[Begin Text extract]

Hmmm, I thought I had more. I guess this will do for now, so I'm not overwhelmed.


----------



## Swiftwind (Feb 5, 2005)

I think it's great that you're making goals for yourself. I hope you get on well with them!

Sometimes I just set myself really simple tasks but it feels like a big achievement if I go through with them. This week I set myself the goal of talking to the new person in my class, and I did! And he is really quiet.

On the bad side, today I just couldn't pick up the phone at all.. The only time I got the courage to pick it up no-one answered on the other end!


----------



## deliman (Feb 2, 2006)

Good job with talking to someone new in class. That's something that feels infinitely difficult for me at times. 

Keep up with the phone answering! I answered the phone this week and got back in touch with a really good friend that I haven't talked to in a few months. Normally I would just look at the caller id and let it ring on.


----------



## Swiftwind (Feb 5, 2005)

That's really great, and what a nice outcome!  I got up the courage again to pick up the phone again and still no one was on the line (well they were, they just weren't answering), but then again tonight my friend rang me and I picked up (I don't have caller id). She is such a struggle to talk to because she doesn't say much, but I managed to last for 10 minutes, then made and excuse that I had to make dinner!  Oh well, I guess 10 minutes is better than nothing.


----------



## deliman (Feb 2, 2006)

[End Text extract]
[Begin Extracted records]

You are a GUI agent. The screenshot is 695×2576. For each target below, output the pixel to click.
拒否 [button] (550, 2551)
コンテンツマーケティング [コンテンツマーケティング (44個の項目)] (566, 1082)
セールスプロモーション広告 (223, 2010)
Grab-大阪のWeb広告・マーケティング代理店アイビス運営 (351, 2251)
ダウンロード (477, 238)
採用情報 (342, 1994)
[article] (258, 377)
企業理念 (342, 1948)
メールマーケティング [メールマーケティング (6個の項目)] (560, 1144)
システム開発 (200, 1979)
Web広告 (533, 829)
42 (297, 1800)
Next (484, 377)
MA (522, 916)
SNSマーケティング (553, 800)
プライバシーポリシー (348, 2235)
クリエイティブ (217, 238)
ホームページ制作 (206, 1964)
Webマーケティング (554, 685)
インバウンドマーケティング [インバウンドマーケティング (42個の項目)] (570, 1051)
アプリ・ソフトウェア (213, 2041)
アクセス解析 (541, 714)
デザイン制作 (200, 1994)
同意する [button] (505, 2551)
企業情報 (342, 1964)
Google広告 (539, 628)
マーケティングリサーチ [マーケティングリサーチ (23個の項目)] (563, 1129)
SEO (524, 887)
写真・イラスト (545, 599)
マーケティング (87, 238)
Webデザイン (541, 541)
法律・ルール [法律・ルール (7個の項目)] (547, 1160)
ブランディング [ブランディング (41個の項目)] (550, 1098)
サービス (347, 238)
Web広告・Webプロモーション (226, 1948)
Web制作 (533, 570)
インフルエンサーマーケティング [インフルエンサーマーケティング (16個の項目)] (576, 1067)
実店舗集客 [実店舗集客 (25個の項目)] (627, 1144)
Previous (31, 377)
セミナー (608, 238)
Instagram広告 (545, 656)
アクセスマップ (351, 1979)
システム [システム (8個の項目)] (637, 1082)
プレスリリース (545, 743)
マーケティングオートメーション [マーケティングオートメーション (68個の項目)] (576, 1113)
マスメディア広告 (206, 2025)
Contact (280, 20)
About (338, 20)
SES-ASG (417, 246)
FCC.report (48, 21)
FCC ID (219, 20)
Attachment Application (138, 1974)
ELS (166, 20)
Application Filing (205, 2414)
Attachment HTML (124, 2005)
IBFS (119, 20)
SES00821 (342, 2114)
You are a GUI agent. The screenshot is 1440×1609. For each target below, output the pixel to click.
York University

[End Extracted records]

Required actions:
1. Please rewrite the forum thread, starting with "Keep up with" and going on through "it ring on.", with "friend" replaced by "classmate".
2. Extend the forum thread on setting personal goals from the point where it stops.

Answers in order:
1.
Keep up with the phone answering! I answered the phone this week and got back in touch with a really good classmate that I haven't talked to in a few months. Normally I would just look at the caller id and let it ring on.

2.
And a nice outcome for yourself as well! Haha, it is always the quiet ones that are so hard. It's like a major test of SA. Those periods of silence... ugh. I wish it could be like Uma Thurman and John Travolta in Pulp Fiction with their comfortable silences, but no... the anxiety is so strong. But I think we can overcome.


----------



## Argo (May 1, 2005)

deliman said:


> I wish it could be like Uma Thurman and John Travolta in Pulp Fiction with their comfortable silences, but no... the anxiety is so strong.


Might have been a little joke there. The silence is so "comfortable" that they have to fill it with a conversation about how comfortable the silences are between them.


----------



## deliman (Feb 2, 2006)

Ah, i'm not sure if I caught that in the scene when I saw it, but that totally makes sense and is pretty damn hilarious. Need to rewatch that movie again, been a long time since I've last seen it.


----------



## On the way (Feb 9, 2006)

Don't forget to give yourself leeway to make lots of mistakes while you're learning, and also to pause long enough to appreciate your own courage.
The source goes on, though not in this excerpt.